» EXERCISE AIM:
Please repeat each of the records that follow, exactly as written.

» ENTRIES SHOWN:
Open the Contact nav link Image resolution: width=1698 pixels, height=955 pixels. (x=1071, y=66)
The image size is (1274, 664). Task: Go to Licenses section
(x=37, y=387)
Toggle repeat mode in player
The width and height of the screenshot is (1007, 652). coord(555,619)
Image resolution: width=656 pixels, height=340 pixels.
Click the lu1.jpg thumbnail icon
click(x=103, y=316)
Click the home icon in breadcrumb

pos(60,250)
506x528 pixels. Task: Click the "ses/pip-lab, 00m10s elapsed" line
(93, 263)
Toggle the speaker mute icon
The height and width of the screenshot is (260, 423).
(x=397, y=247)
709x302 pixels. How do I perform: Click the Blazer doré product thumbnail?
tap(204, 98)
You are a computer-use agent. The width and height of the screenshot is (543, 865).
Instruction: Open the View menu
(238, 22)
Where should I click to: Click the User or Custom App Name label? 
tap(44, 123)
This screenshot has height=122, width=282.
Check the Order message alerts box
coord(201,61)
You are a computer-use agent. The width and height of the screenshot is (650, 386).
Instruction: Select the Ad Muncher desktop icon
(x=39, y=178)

» TASK SOLUTION:
Open the Contact nav link Image resolution: width=1698 pixels, height=955 pixels. (x=1071, y=66)
The image size is (1274, 664). Task: Go to Licenses section
(x=37, y=387)
Toggle repeat mode in player
The width and height of the screenshot is (1007, 652). coord(555,619)
Image resolution: width=656 pixels, height=340 pixels.
Click the lu1.jpg thumbnail icon
click(x=103, y=316)
Click the home icon in breadcrumb

pos(60,250)
506x528 pixels. Task: Click the "ses/pip-lab, 00m10s elapsed" line
(93, 263)
Toggle the speaker mute icon
The height and width of the screenshot is (260, 423).
(x=397, y=247)
709x302 pixels. How do I perform: Click the Blazer doré product thumbnail?
tap(204, 98)
You are a computer-use agent. The width and height of the screenshot is (543, 865).
Instruction: Open the View menu
(238, 22)
Where should I click to: Click the User or Custom App Name label? 
tap(44, 123)
This screenshot has height=122, width=282.
Check the Order message alerts box
coord(201,61)
You are a computer-use agent. The width and height of the screenshot is (650, 386).
Instruction: Select the Ad Muncher desktop icon
(x=39, y=178)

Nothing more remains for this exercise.